Los defensores de 'Melancholia', el "melodrama de ciencia ficción apocalíptica"
de Lars von Trier, se marcarían un tanto si defendieran la nueva película del enfant
terrible del cine mundial como un filme más conceptual que narrativo. Hay algo
incuestionablemente subyugante, tanto a nivel sensorial como intelectual, en algunos
de los hallazgos que pueden encontrarse disgregados por 'Melancholia', la mayoría
concentrados en su preludio y en su segunda mitad (como siempre, Lars y su universo
episódico). En su rimbombante y pirotécnica intro, una reedición mejorada del
esteticista arranque de 'Anticristo', von Trier elabora una vistosa micro-pieza de video-
arte (cabría pensar en Bill Viola) que aúna toda la soberbia de su cine en cámara super-
lenta. Los personajes de la función se presentan ante el público flotando en una serie
de tableaux vivants que reproducen un mundo abocado a la destrucción. El escenario
es una villa señorial cuyo jardín y disposición arquitectónica recuerda a la de 'El
año pasado en Marienbad', de Alain Resnais, aunque la clave del asunto está en la
combinación del tema (el desangelado fin del mundo) y la banda sonora, en la que
figuran las notas del preludio de 'Tristán e Isolda', la ópera de Wagner. Y es que en el
corazón de 'Melancholia' encontramos una invocación de los componentes trágicos del
romanticismo alemán. Von Trier se recrea en el juego referencial, pero el problema es
que más que un diálogo o una reflexión sobre las herencias artísticas, la cita parece más
una eficaz coartada cultural, como podía ser la dedicatoria a Andrei Tarkovski al final
de 'Anticristo'.
En 'Melancholia', von Trier encuentra un nuevo y epatante filón en el cruce del
Apocalipsis con su particular interpretación de la melancolía, entendida como un cruce
entre fatalismo y depresión. Dos conceptos que actúan como motor subyacente del
díptico central del filme, que versa sobre las miserias de la vida burguesa y la sinrazón
de la existencia humana. El primer episodio, titulado "Justine" (nombre del personaje
al que da vida una inspirada y abatida Kirsten Dunst), parece un remake edulcorado
de 'Celebración', de Thomas Vinterberg, la película danesa que inauguró, junto a 'Los
idiotas', del propio von Trier, el movimiento Dogma 95. Aunque en este caso no se
celebra un aniversario, sino una boda en la que la novia (Dunst) va sucumbiendo ante la
banalidad de los rituales que marcan el festejo.
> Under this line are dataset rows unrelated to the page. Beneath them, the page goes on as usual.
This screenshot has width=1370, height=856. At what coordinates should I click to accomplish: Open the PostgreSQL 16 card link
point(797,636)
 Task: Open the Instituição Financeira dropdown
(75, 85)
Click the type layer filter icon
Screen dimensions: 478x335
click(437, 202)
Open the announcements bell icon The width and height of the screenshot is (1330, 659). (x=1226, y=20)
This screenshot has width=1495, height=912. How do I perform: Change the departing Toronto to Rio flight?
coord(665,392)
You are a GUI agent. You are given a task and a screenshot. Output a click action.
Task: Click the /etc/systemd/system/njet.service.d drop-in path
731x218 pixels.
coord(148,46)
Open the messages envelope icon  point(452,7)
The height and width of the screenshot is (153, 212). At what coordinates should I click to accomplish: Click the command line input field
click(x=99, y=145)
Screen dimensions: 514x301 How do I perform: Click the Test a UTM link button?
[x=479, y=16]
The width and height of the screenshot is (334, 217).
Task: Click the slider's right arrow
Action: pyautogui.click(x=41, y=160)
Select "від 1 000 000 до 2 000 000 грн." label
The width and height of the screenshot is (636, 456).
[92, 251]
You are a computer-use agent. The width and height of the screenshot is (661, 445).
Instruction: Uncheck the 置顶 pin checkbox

En una película mermada por la falta de nervio, esta primera mitad se corona como la
más insustancial del conjunto. Por momentos, la sombra de 'El ángel exterminador', de
Luís Buñuel, parece dibujarse en el horizonte de esta reunión de patéticas criaturas, pero
Lars solventa la cuestión con una retahíla de viñetas tan deslavazadas como marcadas
por un inofensivo naturalismo. Algunos de los personajes de esta hipócrita foto de
familia, como los de Charlotte Rampling o John Hurt, quedan reducidos a la condición
de caricaturas sólo esbozadas. Además, la cámara en mano de Von Trier parece haber
perdido agresividad y poder de corrosión: su puesta en escena no es capaz de violentar
el relato como en los tiempos de 'Rompiendo las olas' o 'Bailar en la oscuridad'. Lo dicho, el director de ‘Europa' demuestra tal fijación en los conceptos que parece desatender el curso de la narración.
En su segunda mitad, la película deja atrás la estructura coral y se concentra en el drama
fraternal entre la deprimida Justine (Dunst) y la maternal Claire (una notable Charlotte
Gainsbourg). Aquí, von Trier parece retomar las riendas del relato, afincándose en
una acepción existencialista del más puro cine de catástrofes. Ante la inminencia del
fin, la película va ganando en carga atmosférica y la desesperación de Claire ofrece
al espectador un punto de apoyo emocional, una puerta abierta a la identificación
y la catarsis. Por el camino, von Trier planta otra semilla conceptual; una deliciosa
digresión en la que Justine, desnuda, sumida en una hipnótica entrega al desastre,
certifica su romance fatale con el planeta 'Melancholia'. A partir de este punto, la
película se vuelve más visceral, más viva, pero al mismo tiempo revela la simplicidad
de sus tesis. "La vida en la tierra representa el mal", afirma Lars a través de los labios
de Justine. Y no hay mucho más que añadir. Lars impone su ley: la potencia del
concepto, la estridencia de los argumentos, el paraguas "artístico", el talento visual y la
aniquilación del misterio.
A favor: La portentosa recta final del filme.
En contra: El simplismo con el que se presentan y desarrollan sus tesis.